__REQUIRED WORK__:
- a) Reproduce verbatim the stretch of the service class configuration text from "ACTIVE WINDOW: Always" through "available to everyone.".
- b) Extend the service class configuration text, beginning immediately after its final sentence.

__PROVIDED TEXT__:
GOALS = [DEADLINE timeWindow (5:18:00-1:8:30)]

DESCRIPTION = "weekend regression testing"

End ServiceClass

Begin ServiceClass

NAME = Engineering

PRIORITY = 20

USER_GROUP = eng

GOALS = [THROUGHPUT 10 timeWindow ()]

DESCRIPTION = "constant throughput for CEs"

End ServiceClass

After you add the lines to lsb.serviceclasses file and restart the Load Information Manager (LIM) and MBD, enter the bsla command to verify that they are active (Example 3-15).

Example 3-15 Viewing a service class

$ bsla

SERVICE CLASS NAME: Weekend

-- "weekend regression testing"

PRIORITY: 20

GOAL: DEADLINE

ACTIVE WINDOW: (5:18:00-1:8:30)

STATUS: Inactive

SLA THROUGHPUT: 0.00 JOBS/CLEAN_PERIOD

NJOBS PEND RUN SSUSP USUSP FINISH

0 0 0 0 0 0

----------------------------------------------------------------------

SERVICE CLASS NAME: Engineering

-- "constant throughput for CEs"

PRIORITY: 20

USER GROUP: eng

GOAL: THROUGHPUT 10

ACTIVE WINDOW: Always Open

STATUS: Active:On time

SLA THROUGHPUT: 0.00 JOBS/CLEAN_PERIOD

OPTIMUM NUMBER OF RUNNING JOBS: 0

NJOBS PEND RUN SSUSP USUSP FINISH

0 0 0 0 0 0

Notice that a time window was not provided for the engineering department, which means that the service level is always active. Only the eng group can use this window, unlike the weekend service class, which is available to everyone.

3.6.2 Using a service class

To use a service class, the user submits their job against the class as shown in Example 3-16.

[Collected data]
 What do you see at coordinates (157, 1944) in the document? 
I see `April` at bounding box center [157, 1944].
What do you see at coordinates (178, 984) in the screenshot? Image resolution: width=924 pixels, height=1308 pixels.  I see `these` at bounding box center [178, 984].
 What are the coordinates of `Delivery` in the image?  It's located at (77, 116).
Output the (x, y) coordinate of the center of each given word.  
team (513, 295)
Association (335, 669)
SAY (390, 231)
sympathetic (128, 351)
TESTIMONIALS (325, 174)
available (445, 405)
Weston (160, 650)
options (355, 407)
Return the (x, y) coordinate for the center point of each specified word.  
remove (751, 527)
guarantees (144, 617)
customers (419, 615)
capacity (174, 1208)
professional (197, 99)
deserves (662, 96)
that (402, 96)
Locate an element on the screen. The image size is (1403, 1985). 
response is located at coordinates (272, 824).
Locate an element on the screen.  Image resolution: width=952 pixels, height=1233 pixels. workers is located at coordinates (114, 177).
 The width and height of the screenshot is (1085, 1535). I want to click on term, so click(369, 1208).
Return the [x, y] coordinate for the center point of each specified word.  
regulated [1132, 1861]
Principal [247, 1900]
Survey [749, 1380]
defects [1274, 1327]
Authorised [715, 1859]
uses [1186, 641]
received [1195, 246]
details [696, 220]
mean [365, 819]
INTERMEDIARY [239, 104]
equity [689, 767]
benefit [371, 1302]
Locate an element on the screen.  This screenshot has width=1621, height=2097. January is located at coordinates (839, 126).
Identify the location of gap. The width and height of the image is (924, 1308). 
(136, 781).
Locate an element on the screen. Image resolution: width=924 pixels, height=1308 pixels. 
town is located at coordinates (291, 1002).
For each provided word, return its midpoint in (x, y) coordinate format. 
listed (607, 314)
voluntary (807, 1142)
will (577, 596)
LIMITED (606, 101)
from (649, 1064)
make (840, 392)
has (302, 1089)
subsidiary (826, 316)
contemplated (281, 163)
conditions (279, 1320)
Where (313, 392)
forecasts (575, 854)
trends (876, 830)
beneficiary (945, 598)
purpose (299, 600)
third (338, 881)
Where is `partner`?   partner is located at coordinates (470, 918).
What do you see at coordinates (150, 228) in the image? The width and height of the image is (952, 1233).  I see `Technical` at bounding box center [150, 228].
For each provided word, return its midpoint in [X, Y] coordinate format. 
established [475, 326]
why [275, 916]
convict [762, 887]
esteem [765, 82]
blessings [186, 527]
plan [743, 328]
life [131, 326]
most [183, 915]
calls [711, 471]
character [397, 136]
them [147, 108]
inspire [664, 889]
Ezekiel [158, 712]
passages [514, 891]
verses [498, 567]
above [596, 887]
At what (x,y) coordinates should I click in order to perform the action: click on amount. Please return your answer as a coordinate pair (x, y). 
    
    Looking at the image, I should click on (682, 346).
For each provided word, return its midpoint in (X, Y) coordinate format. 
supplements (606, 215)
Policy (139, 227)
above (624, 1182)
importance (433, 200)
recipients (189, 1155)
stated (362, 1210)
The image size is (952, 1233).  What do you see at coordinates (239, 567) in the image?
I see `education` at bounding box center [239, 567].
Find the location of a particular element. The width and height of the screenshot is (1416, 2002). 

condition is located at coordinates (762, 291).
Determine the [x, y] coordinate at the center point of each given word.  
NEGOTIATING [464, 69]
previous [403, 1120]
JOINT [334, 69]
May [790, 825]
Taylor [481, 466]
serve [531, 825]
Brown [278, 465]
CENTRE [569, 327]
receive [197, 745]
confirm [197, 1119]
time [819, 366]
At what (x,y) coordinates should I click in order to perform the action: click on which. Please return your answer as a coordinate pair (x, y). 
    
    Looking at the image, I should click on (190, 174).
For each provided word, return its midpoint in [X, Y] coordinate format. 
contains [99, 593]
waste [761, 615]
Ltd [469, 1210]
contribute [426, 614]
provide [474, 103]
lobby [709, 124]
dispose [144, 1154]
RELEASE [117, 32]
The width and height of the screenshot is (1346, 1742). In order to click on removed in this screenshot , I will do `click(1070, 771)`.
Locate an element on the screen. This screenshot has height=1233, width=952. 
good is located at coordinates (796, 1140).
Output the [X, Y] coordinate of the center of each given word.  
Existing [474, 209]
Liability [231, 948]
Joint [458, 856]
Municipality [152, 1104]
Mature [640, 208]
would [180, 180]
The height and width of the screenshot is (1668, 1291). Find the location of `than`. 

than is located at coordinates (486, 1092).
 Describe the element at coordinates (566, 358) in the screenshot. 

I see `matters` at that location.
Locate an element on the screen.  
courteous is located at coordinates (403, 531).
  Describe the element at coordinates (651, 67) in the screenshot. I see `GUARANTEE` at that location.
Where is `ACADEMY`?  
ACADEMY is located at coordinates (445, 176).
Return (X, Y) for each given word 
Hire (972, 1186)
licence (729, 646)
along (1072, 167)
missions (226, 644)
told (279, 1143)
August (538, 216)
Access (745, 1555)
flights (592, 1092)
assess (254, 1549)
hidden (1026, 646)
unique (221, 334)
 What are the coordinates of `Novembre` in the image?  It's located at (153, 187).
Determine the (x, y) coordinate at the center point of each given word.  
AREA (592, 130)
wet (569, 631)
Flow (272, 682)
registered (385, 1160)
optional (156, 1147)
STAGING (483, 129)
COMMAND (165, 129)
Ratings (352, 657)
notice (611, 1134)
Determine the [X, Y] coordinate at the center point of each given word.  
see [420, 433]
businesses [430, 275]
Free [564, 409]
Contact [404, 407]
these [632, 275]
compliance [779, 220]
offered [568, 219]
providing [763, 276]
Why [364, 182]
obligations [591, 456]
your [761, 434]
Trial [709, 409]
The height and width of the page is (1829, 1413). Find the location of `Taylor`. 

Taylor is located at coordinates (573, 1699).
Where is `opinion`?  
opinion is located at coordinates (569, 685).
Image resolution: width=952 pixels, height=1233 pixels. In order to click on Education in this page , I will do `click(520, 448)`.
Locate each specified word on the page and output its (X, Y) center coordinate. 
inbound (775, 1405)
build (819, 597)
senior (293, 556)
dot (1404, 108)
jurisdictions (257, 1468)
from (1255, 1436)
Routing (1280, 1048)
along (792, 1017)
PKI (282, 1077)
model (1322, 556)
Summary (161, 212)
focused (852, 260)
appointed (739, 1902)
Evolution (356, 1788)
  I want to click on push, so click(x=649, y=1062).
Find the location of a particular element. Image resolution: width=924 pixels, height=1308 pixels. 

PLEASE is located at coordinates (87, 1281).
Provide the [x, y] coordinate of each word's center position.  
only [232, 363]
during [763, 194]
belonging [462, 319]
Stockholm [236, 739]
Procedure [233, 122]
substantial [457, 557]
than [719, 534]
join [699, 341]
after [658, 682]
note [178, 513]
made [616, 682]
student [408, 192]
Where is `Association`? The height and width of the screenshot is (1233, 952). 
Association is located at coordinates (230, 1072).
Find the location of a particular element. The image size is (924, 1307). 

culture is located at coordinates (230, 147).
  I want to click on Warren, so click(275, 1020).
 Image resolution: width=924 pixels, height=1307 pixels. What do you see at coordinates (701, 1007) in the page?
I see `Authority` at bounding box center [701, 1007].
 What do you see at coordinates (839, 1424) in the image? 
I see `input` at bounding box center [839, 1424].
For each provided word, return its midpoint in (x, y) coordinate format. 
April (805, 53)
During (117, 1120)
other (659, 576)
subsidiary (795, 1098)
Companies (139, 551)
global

__REPLIES__:
- a)
ACTIVE WINDOW: Always Open

STATUS: Active:On time

SLA THROUGHPUT: 0.00 JOBS/CLEAN_PERIOD

OPTIMUM NUMBER OF RUNNING JOBS: 0

NJOBS PEND RUN SSUSP USUSP FINISH

0 0 0 0 0 0

Notice that a time window was not provided for the engineering department, which means that the service level is always active. Only the eng group can use this window, unlike the weekend service class, which is available to everyone.

- b)
Example 3-16 Submitting a job against a service class

$ bsub -sla Weekend myjob

The sla parameter names the service class to be used, which is weekend in this example. Specify a run limit with the job, which you can specify on the queue against the application profile or on the command line (using the -W parameter). When you specify a job limit, the scheduler can properly calculate the service class. If the scheduler cannot detect how long a job will run, how can it accurately calculate the deadline of the job or how many jobs to schedule per hour?

3.7 Job submission

After you define the queues and the scheduling policies of these queues, you can start using them. To submit a job to the job queue, you enter the bsub command. You can run the bsub command by using a script, a command line, with a spool file or run interactively. You can also use the web interface through IBM Platform Application Center if you have installed it.

The bsub command has many options. Table 3-2 lists the common flags that are used throughout this book.

Table 3-2 Common flags that are used with the bsub command

Flag	Function
-n #	Number of cores that are required for a job
-q qname	Submit a job to a specified queue
-R string	Resource selection criteria
-U reservation	Submit a job against a defined advance reservation
-P project	Submit a job against a named project
-app name	Use a defined application profile
-x	Have exclusive use of a server host
-W	Specify a wall clock limit for a job

You can learn about the bsub command options in Running Jobs with IBM Platform LSF, SC27-5307, at the following address or in the online manual by typing the man bsub command:

http://publibfp.dhe.ibm.com/epubs/pdf/c2753070.pdf

The IBM Platform LSF daemons that run on server hosts report resource usage periodically to the master. The master host gathers this information and calculates where to dispatch jobs based on the information that it receives from the hosts and the user requirements.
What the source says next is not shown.